• [What you need to do]:
Please copy out every line in the records below that includes the word "Fire".

-=-=-

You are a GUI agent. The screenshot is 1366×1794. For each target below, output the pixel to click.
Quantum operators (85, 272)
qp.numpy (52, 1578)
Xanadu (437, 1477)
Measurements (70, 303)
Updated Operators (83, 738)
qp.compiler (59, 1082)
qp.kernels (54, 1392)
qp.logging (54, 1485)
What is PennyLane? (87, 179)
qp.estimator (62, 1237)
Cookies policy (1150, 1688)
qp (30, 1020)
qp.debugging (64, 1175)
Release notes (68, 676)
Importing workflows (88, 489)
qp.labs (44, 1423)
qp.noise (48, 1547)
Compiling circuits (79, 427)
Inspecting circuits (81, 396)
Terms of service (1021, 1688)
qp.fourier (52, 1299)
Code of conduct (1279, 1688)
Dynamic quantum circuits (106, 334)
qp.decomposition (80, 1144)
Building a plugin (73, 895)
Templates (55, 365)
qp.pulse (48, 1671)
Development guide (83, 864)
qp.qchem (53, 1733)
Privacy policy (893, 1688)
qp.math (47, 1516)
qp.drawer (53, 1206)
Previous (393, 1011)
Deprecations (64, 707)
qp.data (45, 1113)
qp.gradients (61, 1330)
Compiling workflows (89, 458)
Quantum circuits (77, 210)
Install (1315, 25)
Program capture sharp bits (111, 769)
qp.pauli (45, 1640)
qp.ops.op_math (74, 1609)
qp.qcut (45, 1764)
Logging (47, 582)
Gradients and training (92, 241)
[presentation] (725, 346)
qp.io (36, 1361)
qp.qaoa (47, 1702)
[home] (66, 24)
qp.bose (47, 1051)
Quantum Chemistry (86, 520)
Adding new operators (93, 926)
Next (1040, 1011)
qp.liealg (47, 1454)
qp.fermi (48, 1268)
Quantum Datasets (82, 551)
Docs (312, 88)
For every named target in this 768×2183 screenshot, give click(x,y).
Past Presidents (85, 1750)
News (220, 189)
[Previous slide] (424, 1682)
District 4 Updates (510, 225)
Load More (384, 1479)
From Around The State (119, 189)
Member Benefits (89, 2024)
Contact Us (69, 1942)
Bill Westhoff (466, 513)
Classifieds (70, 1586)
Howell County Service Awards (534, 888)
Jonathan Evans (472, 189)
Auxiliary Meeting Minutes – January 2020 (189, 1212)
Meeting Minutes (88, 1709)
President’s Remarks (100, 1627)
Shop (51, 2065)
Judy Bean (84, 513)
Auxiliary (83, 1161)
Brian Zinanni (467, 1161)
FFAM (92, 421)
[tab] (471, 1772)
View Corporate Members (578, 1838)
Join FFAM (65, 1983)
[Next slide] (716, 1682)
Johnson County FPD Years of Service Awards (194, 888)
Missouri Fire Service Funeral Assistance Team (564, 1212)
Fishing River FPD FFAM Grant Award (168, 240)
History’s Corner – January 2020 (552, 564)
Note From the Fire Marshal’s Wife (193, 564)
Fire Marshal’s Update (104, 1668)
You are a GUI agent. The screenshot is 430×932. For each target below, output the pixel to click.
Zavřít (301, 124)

-=-=-

• [Exercise result]:
Missouri Fire Service Funeral Assistance Team (564, 1212)
Note From the Fire Marshal’s Wife (193, 564)
Fire Marshal’s Update (104, 1668)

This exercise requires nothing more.